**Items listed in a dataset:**
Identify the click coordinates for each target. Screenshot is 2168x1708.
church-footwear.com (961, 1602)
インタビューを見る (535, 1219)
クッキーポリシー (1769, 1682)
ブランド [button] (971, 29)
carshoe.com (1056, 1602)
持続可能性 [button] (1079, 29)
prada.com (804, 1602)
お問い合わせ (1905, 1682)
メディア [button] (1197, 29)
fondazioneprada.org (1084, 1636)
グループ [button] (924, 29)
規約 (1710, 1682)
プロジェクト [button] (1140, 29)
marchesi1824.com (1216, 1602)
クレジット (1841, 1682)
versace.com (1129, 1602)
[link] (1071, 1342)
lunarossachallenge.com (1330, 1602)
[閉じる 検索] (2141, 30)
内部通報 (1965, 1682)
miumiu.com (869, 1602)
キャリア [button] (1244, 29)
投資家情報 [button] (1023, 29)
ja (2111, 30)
--
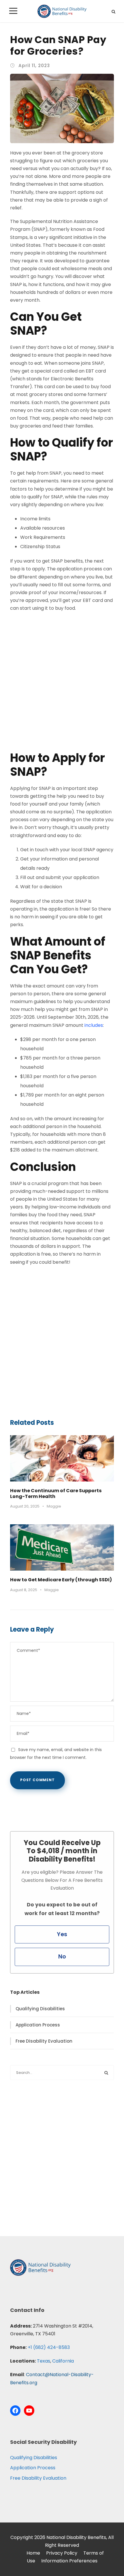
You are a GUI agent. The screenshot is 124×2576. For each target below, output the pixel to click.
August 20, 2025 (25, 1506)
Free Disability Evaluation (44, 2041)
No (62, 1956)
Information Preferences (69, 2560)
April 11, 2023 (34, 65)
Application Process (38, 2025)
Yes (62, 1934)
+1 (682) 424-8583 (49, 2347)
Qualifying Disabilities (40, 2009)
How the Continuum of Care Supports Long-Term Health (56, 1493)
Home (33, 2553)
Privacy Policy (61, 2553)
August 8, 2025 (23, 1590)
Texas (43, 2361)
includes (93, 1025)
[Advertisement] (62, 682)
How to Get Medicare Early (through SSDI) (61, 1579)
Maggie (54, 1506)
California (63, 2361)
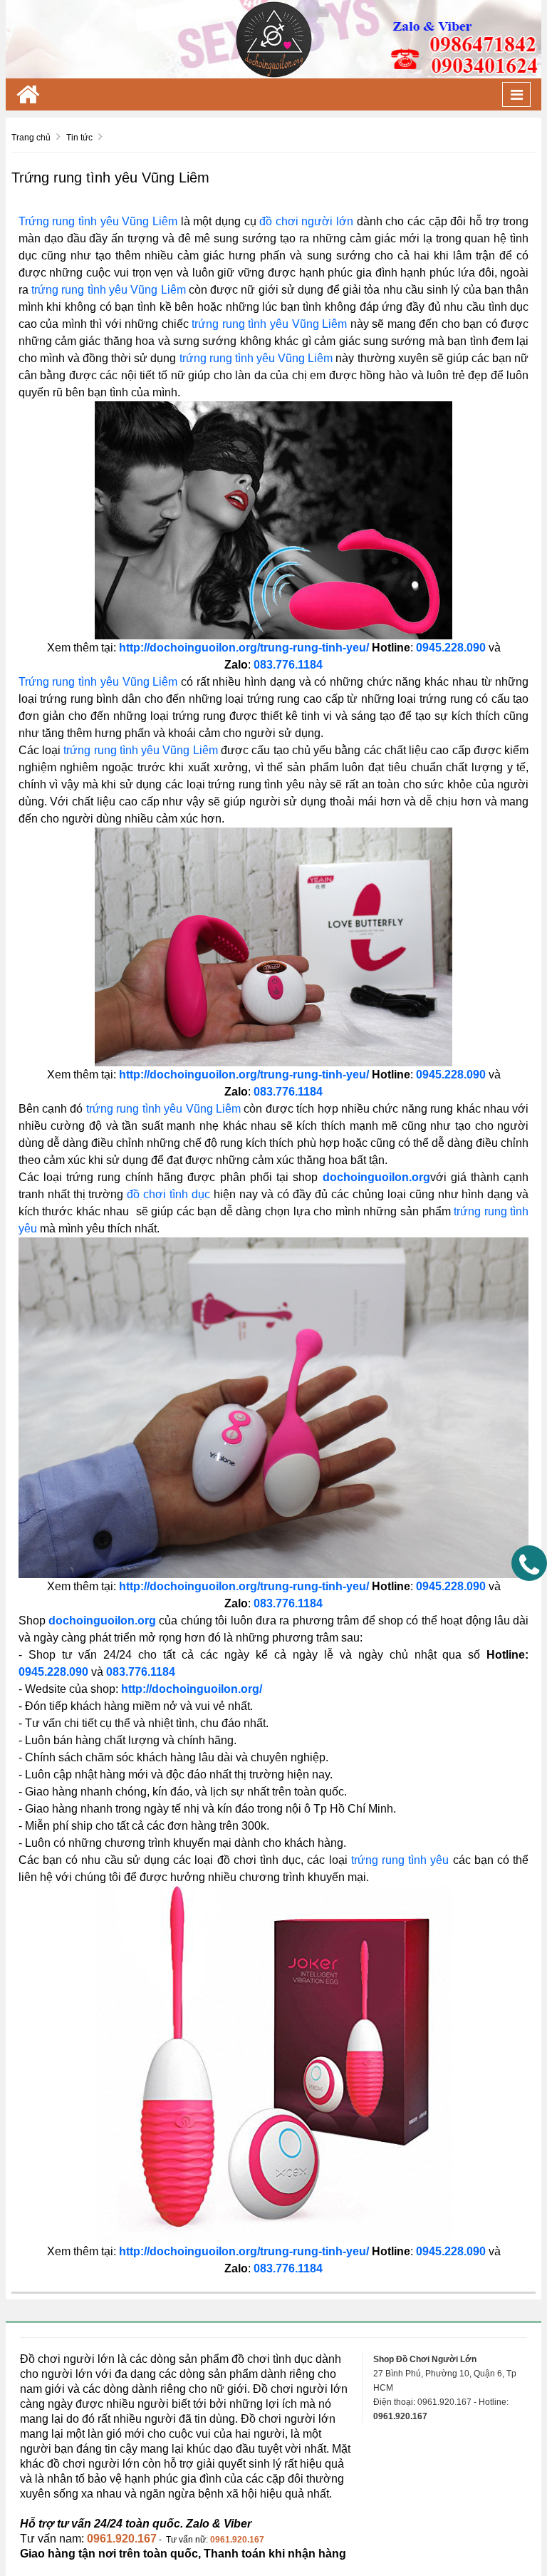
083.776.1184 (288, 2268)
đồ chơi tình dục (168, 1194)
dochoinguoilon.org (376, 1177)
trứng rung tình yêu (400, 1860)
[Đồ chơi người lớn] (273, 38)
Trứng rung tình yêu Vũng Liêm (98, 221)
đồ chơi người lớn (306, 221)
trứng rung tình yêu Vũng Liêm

**WORK TO COMPLETE:**
Copy out every line of the data that includes "target".

**RESPONSE TO THIS TASK:**
Identify the click coordinates for each target. Screenshot is 2168x1708.
You are a GUI agent. The screenshot is 124×2576. For each target below, output the pixel to click.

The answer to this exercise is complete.